Matraces con cepas de Nostoc sp /@misPeces
Lima 16/01/2019 – Investigadores de la Universidad Científica del Sur están trabajando en asociación a la empresa Acuícola Mares del Sur SAC en el cultivo de la microalga Nostoc o Cushuro, una cianobacteria de agua dulce que forma colonias y que está adquiriendo una importante relevancia por sus altas propiedades nutricionales y de salud.
Su popularidad como alimento le ha sobrevenido de un tiempo a esta parte y ha sido bautizada como “el Milagro Andino” por sus contenidos proteícos de entre el 35 y 40 por ciento (el doble que la quinua o kiwicha), más calcio que la leche y más hierro que la lenteja.
El trabajo de los investigadores tiene como objetivo principal el implementar a nivel piloto el cultivo de esta microalga con gran potencial para consumo humano directo y tiene por título “Desarrollo y validación de un sistema piloto de cultivo para la producción de la microalga Nostoc como alimento para consumo humano en instalaciones de invernadero basado en tecnología raceway, y en sistema ancestral ‘waru-warus’ con riego tecnificado”, y está co-financiado por el Programa Nacional de Innovación para la Competitividad y Productividad “Innovate Perú”.
Actualmente, como explica al respecto Paul Baltazar Guerrero, en la actualidad, “el Nostoc o Cushuro es recolectado por pobladores locales en el Altiplano de Perú, con mayor incidencia en la región de Ancash y Puno, donde su comercialización tiene altos estándares de demanda y oferta.
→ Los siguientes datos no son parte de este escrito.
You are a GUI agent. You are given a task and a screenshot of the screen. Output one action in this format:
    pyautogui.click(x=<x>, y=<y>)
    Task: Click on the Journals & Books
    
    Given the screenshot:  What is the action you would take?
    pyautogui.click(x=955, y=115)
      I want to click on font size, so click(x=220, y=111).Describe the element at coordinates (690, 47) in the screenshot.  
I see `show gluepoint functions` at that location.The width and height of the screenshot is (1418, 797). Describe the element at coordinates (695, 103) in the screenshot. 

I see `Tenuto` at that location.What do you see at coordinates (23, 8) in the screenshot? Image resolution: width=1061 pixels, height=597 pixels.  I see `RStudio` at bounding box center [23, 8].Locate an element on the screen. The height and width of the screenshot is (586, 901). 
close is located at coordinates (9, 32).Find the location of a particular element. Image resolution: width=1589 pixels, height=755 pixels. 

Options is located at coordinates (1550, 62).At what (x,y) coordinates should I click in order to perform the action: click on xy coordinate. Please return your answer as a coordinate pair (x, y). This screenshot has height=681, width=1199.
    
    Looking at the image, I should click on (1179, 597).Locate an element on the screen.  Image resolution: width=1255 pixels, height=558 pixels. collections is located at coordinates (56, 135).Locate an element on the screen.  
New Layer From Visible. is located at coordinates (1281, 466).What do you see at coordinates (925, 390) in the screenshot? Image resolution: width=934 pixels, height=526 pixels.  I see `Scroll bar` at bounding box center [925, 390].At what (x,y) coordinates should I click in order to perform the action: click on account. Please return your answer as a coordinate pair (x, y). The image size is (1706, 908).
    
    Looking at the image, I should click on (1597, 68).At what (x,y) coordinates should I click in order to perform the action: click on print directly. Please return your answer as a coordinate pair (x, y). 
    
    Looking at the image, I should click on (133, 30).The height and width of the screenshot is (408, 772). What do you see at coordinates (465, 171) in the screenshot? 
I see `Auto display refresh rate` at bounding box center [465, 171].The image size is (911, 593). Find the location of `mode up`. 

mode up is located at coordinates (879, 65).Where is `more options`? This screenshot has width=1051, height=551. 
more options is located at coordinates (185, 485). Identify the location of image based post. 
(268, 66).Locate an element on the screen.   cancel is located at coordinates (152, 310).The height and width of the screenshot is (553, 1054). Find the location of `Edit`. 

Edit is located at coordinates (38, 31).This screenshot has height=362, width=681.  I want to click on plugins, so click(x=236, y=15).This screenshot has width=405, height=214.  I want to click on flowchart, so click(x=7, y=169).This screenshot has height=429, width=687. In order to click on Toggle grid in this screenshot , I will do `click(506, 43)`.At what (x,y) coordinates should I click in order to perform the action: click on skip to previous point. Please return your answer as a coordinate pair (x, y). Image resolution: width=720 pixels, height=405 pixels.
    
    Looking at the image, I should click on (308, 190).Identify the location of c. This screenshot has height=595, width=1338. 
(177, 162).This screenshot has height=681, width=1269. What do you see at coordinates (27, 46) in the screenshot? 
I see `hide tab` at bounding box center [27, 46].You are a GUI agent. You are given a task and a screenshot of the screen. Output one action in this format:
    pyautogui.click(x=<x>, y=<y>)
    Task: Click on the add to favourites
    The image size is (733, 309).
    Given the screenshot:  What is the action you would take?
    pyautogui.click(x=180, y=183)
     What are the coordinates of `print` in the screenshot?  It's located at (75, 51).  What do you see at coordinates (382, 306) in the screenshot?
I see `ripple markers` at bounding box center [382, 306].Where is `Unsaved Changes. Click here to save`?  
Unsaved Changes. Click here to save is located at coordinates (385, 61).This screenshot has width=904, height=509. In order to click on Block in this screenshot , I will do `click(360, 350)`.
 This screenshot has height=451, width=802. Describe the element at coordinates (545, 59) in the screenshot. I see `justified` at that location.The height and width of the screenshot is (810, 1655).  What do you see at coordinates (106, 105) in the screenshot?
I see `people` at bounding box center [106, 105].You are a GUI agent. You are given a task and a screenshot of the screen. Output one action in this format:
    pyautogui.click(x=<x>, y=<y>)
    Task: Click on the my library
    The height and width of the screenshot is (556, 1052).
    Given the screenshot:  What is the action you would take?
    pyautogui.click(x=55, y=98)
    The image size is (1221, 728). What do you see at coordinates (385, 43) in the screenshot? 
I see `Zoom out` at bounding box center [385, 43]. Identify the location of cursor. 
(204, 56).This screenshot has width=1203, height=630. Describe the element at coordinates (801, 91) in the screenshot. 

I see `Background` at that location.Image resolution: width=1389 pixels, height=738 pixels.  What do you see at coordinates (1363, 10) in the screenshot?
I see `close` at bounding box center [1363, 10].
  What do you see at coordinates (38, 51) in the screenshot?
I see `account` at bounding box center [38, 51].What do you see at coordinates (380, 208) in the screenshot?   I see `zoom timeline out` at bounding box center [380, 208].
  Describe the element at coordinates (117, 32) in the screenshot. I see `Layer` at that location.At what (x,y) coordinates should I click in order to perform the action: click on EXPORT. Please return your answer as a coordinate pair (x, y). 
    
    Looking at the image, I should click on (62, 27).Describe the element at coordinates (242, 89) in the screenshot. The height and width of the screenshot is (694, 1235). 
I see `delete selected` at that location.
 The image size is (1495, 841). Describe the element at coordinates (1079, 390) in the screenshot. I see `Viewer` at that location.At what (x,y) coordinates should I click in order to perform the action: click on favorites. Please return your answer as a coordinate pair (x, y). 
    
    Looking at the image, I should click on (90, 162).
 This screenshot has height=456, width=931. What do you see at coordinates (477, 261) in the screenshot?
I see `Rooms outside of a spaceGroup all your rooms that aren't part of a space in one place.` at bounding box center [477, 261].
La recolecta se realiza del medio natural, después pasa por un lavado simple, para posteriormente ser comercializado a nivel local o con destino final principal la capital, Lima”.
Se trata, como señala al respecto el profesor, de una microalga con gran potencial para la diversificación acuícola de la que todavía se sabe poco de su cultivo aunque es un producto que se viene consumiendo en el altiplano andino desde la época preincaica y a la que se le atribuyen propiedades nutricionales.
Por el momento se vienen identificando las distintas especies que habitan los cuerpos de agua en la región altoandina, y con el tiempo y la domesticación, esperan conseguir cepas capaces de ofrecer todo su potencial para los distintos sectores de aplicación, entre los que se encuentran también el de biorremediación del medio ambiente por su alta capacidad para asimilar nitrógeno y metales pesados.